Applied Energy, Vol.239, 610-625, 2019
Prediction and explanation of the formation of the Spanish day-ahead electricity price through machine learning regression
Until recently, detailed information on the power system state to estimate future spot prices by regression analysis was generally restricted to qualified parties. However, to ensure transparency in operation, the Spanish Transmission System Operator has launched an informative web in which a sizable amount of real-time energy related data can be consulted through a graphical interface. Undoubtedly, this provides the opportunity for non qualified parties to develop applications and algorithms in which price forecast and maybe knowledge about how price is determined are required. This paper approaches the use of data extracted from that interface with two aims: the prediction of the day ahead price in a simple way, and the exploration of the influence that the underlying energy drivers have on it. For the prediction we specified a quantile regression model based on Gradient Boosted Regression Trees. It improves the accuracy over multiple linear regression models at the cost of more complexity, and still it has simpler specification and tuning compared to other machine learning approaches.
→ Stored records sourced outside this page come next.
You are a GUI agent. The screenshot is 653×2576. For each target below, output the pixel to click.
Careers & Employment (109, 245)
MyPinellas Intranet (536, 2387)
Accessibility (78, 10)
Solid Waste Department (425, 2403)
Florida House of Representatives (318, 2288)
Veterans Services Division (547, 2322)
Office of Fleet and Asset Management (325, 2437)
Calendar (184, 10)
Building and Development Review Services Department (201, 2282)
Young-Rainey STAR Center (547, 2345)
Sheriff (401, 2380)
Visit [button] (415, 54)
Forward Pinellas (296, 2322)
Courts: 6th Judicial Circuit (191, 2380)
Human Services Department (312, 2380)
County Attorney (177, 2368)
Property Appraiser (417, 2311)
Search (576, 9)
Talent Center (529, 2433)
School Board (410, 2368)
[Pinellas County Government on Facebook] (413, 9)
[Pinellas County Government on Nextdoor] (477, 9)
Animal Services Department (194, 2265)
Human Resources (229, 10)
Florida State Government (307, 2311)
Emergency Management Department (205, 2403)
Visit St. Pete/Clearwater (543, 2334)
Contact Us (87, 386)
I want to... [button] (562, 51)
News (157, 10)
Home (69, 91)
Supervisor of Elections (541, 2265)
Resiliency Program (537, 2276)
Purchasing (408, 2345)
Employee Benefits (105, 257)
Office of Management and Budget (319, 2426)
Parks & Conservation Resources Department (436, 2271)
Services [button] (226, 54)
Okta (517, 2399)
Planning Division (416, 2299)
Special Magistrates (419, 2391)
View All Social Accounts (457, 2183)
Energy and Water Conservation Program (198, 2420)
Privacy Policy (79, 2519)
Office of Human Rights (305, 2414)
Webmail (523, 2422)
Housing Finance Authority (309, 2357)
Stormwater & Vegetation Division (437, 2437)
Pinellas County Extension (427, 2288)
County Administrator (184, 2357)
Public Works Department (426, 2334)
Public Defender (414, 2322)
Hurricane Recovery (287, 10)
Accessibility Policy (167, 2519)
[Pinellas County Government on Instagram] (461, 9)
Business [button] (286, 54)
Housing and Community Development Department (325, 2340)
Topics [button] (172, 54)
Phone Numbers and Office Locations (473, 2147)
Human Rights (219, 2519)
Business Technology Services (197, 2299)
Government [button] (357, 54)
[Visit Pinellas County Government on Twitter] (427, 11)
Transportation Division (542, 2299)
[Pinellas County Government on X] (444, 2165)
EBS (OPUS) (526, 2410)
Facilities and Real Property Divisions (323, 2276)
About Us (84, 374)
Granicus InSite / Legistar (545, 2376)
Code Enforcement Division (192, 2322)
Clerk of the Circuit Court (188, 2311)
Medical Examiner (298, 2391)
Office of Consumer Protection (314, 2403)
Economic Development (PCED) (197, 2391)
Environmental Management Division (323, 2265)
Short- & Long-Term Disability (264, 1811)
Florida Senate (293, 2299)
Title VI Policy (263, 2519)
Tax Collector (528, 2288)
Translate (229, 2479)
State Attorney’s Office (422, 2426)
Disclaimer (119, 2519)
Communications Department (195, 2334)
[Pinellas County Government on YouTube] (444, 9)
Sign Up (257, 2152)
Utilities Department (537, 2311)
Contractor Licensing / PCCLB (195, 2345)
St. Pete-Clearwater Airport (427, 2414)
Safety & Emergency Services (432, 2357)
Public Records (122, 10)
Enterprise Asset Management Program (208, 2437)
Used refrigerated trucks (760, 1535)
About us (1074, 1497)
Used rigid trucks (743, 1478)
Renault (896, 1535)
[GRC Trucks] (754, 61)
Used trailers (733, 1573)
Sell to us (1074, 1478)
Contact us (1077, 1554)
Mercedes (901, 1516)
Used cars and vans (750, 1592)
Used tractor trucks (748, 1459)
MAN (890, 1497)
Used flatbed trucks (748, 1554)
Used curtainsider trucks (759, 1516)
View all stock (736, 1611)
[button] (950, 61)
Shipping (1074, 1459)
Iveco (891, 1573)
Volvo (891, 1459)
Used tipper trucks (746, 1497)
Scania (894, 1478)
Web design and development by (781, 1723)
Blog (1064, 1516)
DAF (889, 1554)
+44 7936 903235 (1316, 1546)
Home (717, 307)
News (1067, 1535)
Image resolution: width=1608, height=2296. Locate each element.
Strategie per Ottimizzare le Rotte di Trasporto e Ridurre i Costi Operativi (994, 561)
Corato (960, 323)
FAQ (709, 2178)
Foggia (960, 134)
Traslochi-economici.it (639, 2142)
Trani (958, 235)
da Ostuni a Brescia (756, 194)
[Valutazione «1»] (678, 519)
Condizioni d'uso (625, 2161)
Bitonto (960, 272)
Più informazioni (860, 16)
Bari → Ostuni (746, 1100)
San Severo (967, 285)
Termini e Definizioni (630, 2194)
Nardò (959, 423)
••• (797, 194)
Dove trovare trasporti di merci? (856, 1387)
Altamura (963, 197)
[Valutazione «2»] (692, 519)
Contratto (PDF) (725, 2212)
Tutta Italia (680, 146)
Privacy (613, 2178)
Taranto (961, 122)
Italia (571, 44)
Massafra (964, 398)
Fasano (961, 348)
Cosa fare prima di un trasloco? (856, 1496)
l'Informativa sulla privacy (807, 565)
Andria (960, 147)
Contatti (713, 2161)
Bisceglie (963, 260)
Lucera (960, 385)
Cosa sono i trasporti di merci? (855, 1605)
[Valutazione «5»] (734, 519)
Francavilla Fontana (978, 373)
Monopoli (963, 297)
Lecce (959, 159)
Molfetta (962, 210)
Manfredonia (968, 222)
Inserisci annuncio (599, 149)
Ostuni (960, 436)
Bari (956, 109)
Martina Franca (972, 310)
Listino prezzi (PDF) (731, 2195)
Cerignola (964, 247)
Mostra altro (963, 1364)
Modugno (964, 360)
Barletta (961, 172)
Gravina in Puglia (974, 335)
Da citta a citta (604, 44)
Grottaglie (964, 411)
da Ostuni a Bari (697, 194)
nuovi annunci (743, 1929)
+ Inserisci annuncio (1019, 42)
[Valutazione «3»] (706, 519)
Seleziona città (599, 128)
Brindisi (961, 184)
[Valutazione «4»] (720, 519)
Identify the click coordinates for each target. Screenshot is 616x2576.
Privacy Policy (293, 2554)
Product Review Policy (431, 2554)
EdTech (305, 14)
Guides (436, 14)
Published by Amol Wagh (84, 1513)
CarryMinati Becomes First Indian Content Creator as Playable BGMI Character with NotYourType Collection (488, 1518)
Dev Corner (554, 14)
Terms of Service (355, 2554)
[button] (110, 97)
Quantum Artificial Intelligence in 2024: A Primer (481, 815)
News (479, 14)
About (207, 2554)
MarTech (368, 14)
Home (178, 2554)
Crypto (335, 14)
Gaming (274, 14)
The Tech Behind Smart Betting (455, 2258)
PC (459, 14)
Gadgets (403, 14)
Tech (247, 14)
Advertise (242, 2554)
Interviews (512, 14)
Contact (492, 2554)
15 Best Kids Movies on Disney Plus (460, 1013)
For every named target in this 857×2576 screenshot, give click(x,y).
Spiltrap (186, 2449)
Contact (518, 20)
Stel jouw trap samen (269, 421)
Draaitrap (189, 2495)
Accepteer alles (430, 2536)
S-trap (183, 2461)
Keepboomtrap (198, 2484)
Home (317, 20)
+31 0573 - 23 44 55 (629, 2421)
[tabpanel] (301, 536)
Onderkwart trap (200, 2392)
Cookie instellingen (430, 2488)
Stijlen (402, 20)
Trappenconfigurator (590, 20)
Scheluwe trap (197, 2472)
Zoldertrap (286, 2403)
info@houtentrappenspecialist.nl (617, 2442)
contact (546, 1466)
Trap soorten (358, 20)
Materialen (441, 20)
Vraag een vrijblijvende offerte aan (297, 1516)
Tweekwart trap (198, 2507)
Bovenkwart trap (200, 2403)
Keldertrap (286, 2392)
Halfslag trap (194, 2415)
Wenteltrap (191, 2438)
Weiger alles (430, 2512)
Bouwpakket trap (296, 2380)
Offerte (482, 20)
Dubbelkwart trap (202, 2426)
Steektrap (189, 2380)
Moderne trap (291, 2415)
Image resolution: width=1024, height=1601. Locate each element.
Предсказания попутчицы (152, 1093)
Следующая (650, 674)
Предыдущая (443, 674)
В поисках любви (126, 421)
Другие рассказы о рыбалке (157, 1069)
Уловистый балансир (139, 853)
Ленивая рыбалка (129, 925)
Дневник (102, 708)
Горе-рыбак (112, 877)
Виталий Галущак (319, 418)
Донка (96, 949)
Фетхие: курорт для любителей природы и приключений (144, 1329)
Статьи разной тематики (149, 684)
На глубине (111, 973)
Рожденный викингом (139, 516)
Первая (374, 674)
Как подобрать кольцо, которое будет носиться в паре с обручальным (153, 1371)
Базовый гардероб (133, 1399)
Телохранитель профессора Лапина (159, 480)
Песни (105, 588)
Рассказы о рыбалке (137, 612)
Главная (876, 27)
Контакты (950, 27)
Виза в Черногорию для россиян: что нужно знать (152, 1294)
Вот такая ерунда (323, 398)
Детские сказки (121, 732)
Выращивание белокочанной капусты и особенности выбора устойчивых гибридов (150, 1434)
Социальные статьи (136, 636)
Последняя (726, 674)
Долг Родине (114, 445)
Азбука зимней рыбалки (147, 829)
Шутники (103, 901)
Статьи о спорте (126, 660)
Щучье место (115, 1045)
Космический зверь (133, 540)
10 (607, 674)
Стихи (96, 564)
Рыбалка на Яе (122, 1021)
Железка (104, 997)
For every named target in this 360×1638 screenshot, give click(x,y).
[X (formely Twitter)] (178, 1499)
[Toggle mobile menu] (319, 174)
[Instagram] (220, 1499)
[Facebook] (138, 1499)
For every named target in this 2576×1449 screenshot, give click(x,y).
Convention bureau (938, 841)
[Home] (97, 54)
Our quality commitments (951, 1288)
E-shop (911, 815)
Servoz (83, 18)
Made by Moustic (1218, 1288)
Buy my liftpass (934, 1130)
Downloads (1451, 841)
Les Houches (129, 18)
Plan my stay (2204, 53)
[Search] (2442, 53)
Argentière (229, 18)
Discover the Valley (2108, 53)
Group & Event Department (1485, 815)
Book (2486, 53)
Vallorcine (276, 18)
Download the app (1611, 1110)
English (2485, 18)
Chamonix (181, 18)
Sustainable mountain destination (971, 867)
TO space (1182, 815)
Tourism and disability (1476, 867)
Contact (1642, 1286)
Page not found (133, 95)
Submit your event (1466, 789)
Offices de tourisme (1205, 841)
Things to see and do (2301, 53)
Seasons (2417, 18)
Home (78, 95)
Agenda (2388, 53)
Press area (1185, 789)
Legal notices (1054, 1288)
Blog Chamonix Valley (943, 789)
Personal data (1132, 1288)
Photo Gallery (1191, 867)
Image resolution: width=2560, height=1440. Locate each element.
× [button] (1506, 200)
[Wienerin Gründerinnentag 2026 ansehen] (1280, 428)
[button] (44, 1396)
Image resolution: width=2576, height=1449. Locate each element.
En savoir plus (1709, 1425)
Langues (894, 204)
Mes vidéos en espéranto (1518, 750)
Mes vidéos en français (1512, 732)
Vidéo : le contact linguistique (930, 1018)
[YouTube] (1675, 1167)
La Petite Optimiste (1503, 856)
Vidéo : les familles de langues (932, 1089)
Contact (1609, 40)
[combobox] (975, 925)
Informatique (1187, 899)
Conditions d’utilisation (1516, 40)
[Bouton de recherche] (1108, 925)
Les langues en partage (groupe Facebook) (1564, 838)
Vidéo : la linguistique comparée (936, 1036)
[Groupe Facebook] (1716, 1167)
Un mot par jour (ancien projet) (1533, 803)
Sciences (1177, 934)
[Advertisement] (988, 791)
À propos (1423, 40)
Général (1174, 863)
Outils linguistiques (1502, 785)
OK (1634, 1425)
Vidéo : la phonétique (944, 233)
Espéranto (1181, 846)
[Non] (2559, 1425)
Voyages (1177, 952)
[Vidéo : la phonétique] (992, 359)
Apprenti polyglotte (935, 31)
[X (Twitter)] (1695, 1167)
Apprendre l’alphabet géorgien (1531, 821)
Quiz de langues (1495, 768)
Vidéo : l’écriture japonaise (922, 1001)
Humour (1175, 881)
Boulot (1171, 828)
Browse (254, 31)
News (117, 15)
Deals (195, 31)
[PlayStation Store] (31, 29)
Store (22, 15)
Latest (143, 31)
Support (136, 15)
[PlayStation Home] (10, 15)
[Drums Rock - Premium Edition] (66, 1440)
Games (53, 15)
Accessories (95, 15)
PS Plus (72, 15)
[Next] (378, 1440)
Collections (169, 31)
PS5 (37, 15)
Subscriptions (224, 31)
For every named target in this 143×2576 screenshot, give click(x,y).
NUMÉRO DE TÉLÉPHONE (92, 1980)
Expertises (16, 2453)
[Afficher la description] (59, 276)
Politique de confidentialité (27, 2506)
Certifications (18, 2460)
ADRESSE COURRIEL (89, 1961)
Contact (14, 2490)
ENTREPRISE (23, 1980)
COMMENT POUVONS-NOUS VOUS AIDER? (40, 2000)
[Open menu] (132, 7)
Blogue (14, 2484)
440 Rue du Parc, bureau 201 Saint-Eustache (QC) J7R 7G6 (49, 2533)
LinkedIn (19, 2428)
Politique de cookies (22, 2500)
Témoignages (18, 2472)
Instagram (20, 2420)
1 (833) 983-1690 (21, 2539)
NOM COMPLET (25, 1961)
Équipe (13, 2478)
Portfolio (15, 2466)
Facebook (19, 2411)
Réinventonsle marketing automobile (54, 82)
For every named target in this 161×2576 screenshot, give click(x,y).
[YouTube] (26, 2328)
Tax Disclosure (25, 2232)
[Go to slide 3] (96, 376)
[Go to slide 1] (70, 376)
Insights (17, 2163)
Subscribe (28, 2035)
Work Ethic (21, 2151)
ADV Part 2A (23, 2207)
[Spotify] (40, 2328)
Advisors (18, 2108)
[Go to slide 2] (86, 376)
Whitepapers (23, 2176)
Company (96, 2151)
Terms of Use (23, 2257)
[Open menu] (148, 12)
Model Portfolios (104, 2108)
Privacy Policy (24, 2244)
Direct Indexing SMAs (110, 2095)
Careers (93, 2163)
The calculated metrics show that our model produces remarkably low prediction errors when using the median as point prediction method (RMSE = 2.78 (sic)/MWh, MAE = 1.94 (sic)/MWh, and MAPE = 0.059). Interestingly, the quantile regression model also allows to inherently define prediction intervals, with a different interpretation of accuracy. Our results show that on average 90% of times the prediction error will not exceed 6.8 (sic)/MWh. We also implemented a partial dependence analysis on that model. This implementation as far as we know the first time employed to analyze the formation of electricity prices has shown to be of significant usefulness in detecting highly non-linear relationships.